Des
carrières naissent de malentendus que ni le temps, ni la reconnaissance
ne parviennent à dissiper. A la fin des années 60, le premier album
de Brigitte Fontaine pose, tout de pop psychédélique feutrée, son titre
comme une marque de fabrique indélébile:
Brigitte Fontaine
est folle. Trente ans après, l'axiome court toujours, avec la résistance
des raccourcis médiatiques. A l'heure du «sympa» et du «cool»,
on préférera encore balayer d'adjectifs condescendants ce qui relève
cependant de l'acte poétique: des élans sensuels, vénéneux, délirants,
servis chez cette implacable humaniste avec une ferveur habitée par
la tradition et le mouvement. Possible grande sœur de Catherine Ringer
(des Rita Mitsouko) dans la généalogie de la pose extravagante, Brigitte
Fontaine a dû s'arranger de sa légende, la transformant en une liberté
supplémentaire. Et pourtant, les lignes de son parcours se dessinent
dans un goût permanent des contrastes. Avant de se produire sous son
nom, la jeune Bretonne, que ses parents voyaient prof de lettres ou
de philo, s'était essayée à la comédie: «Toute petite, je savais
déjà que je me tournerais vers l'écriture et le théâtre. Chanter, je
n'avais pas prévu. A 19 ans, comme une conne, j'ai renoncé au théâtre.

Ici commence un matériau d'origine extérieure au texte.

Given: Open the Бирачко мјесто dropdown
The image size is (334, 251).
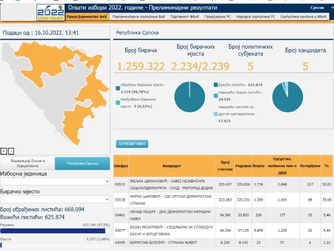Looking at the screenshot, I should click(55, 200).
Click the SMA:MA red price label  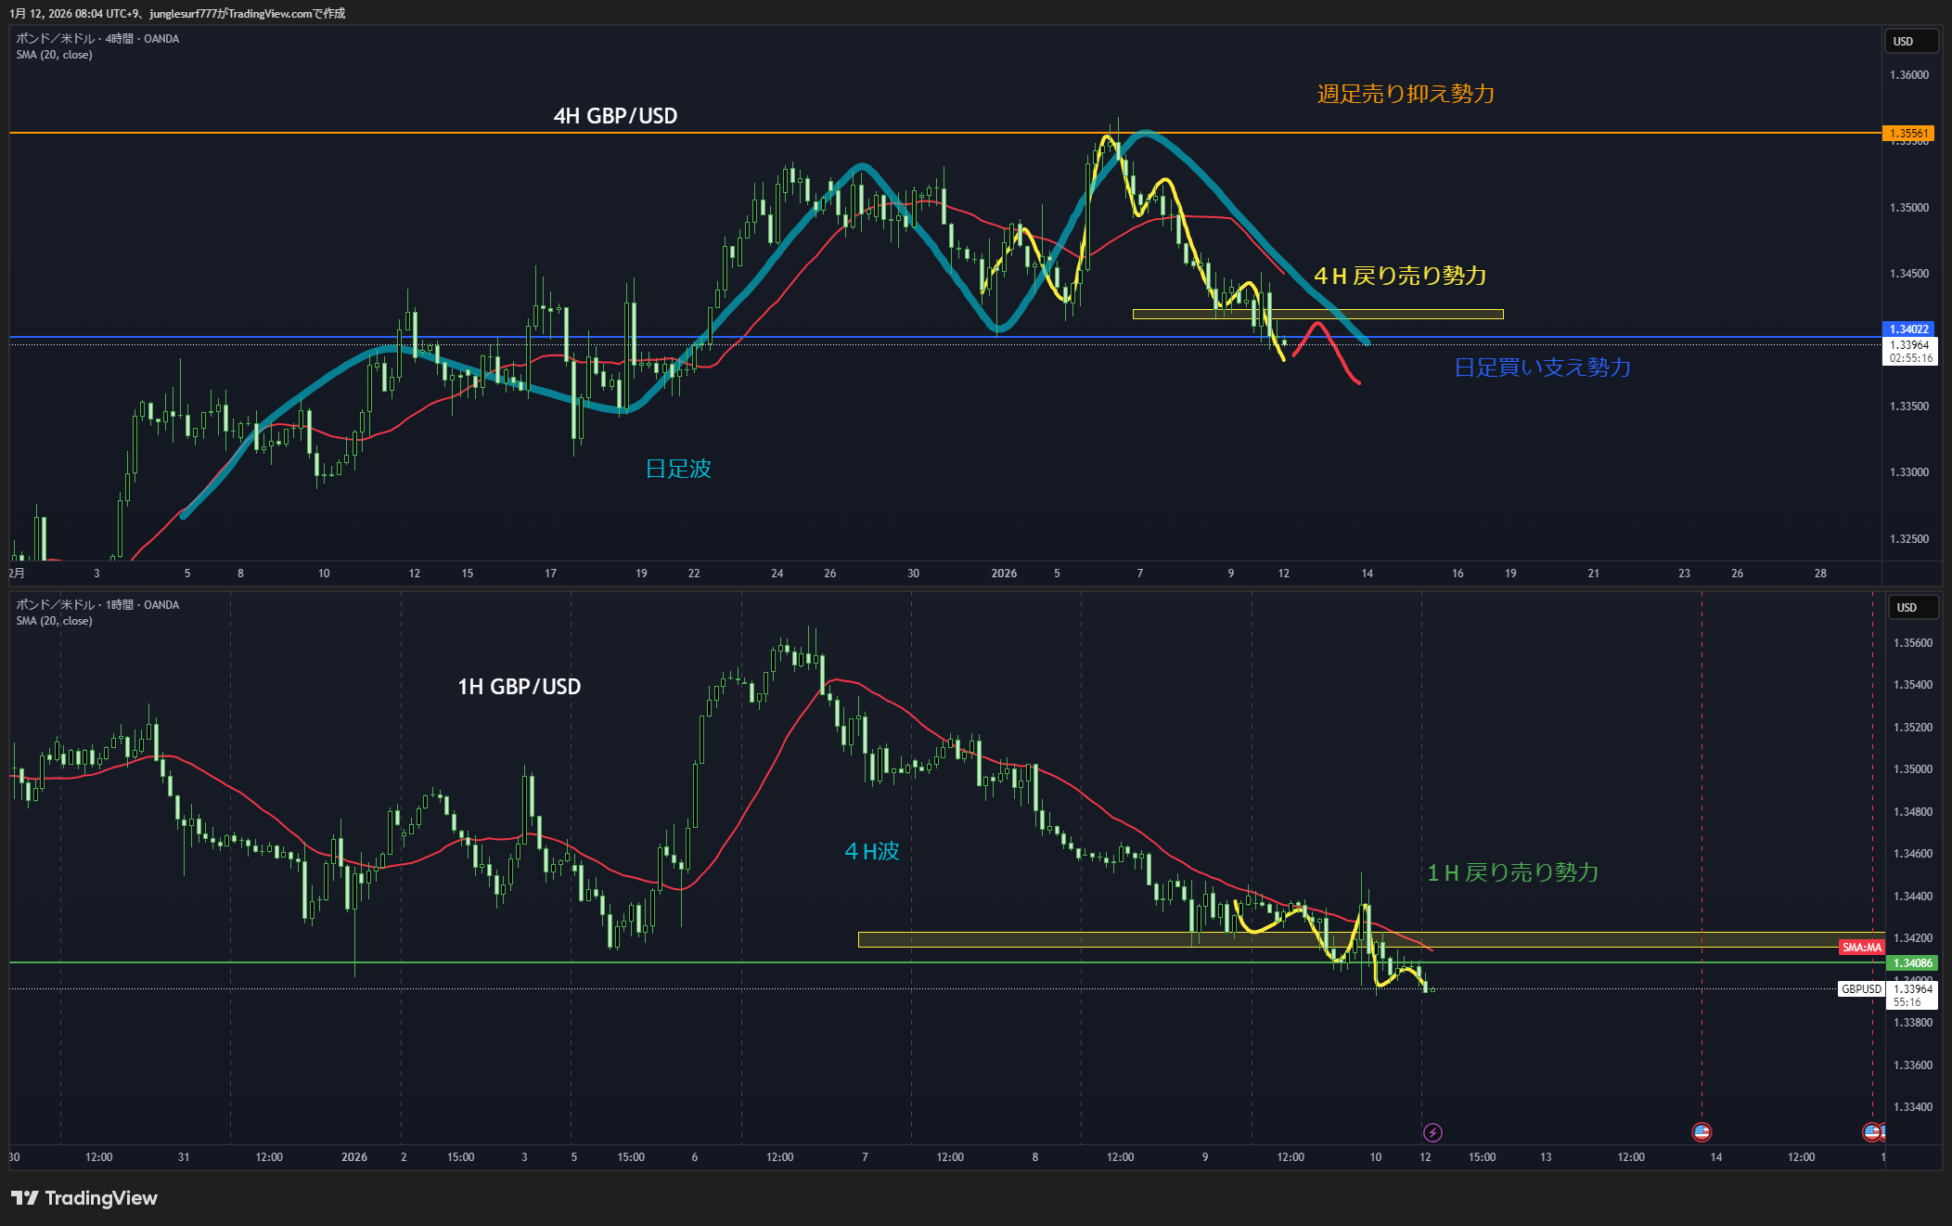[1861, 948]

Ensuite, pour retrouver le public, je me suis mise à écrire des chansons.
J'allais les interpréter dans des "beuglants".»
Succès.
Ses débuts sont
aussi marqués par la rencontre avec Jacques Higelin. Avec lui, elle
enregistre un disque chez Canetti (Douze chansons avant le déluge),
monte un spectacle (Maman, j'ai peur) au cabaret libertaire La
Vieille Grille, et immortalise une chanson (Cet enfant que je t'avais
fait). Ce succès de 1969 ne se reproduira pas de sitôt.
Résolue au bas-côté du show-business, Brigitte Fontaine lâche une poignée
d'albums sur le label indépendant Saravah, fondé par Pierre Barouh avec
les droits d'auteur provenant de la chanson du film Un homme et une
femme. Les propositions de Brigitte Fontaine sont visionnaires,
ironiques et déjantées; le message passe mal en pleine ère pompidolienne.
Difficile d'associer Brigitte Fontaine à un courant politique particulier,
et pourtant elle est en première ligne. De son île Saint-Louis, où elle
semble vivre en recluse, parviennent ses écrits comme des traces d'éclaireur.
Voyante. Trop pudique pour aborder de front le sentiment amoureux
(«Je suis passée à côté de l'amour/ Quand il s'est présenté à moi/
Avec sa Mercedes rose bonbon/ Et sa poitrine nue et dorée/ Je l'ai laissé
sur le bord de la route/ Et je suis montée dans une 2CV pourrie/ Où
y'avait un chien qui puait», dans la chanson Conne), elle
lui préfère un journal intime fait d'enluminures absurdes et loufoques.
Voyante, à sa manière. Ainsi, ses chansons des années 70 peuvent être
reprises à l'identique vingt ans plus tard: «Il fait froid dans le
monde/ Ça commence à se savoir/ Et il y a des incendies qui s'allument/
Dans certains endroits/ Parce qu'il fait trop froid/ Traducteurs, traduisez.»
Son deuxième
album, Comme à la radio (1971), enregistré avec le gang free-jazz
Art Ensemble of Chicago (Lester Bowie à la trompette), annonçait déjà
des rendez-vous constants avec l'avant-garde. Puis, fusionnant avec
le musicien kabyle Areski Belkacem, Brigitte Fontaine a pris le pouls
des musiques world avec le même naturel qu'elle fera siennes les palpitations
électroniques.
Plongée, durant les années 80, dans les eaux profondes du théâtre et
du roman, Brigitte Fontaine revient à la chanson, à la fin de la décennie,
grâce à une productrice japonaise qui prend en charge le Nougat.
Cheveu ras, visage émacié, elle se révèle un modèle pour une jeune génération
décomplexée. Fan, Etienne Daho produit Genre humain, le véritable
album du retour, où Brigitte Fontaine reprend Comme à la radio
sur un groove obsédant. D'apparence moins fragile, c'est une voix de
tabac qui affirme ses dernières audaces. Peu à voir avec la prose des
années 70, ses chansons ne s'appliquent aujourd'hui qu'à des vers impeccables.
Volupté. Sur le socle d'une culture héritée du romantisme, elle
invente un monde de faux diamants, de vrais palaces et de Chevrolet.
Ces carrosses conduisent à des fêtes où règnent luxuriance, ivresse
et volupté.
Résolument
dandy, elle guette des arrangements musicaux inédits tout en filant
un chant dans la plus pure tradition poétique des chanteuses de rue.
Brigitte Fontaine a ceci de rare qu'elle attise sans cesse la curiosité,
cultivant la remise en question perpétuelle, marque d'une indéfectible
jeunesse. Sur son dernier album,
d'ailleurs, des pointures pop-rock très actuelles la rejoignent. Brigitte
Fontaine a pris le parti d'un disque varié, passionnant, parfois surprenant,
l'occasion de s'ouvrir à un nouveau public et de vérifier une intuition
de Godard: «La marge, c'est ce qui relie les pages.».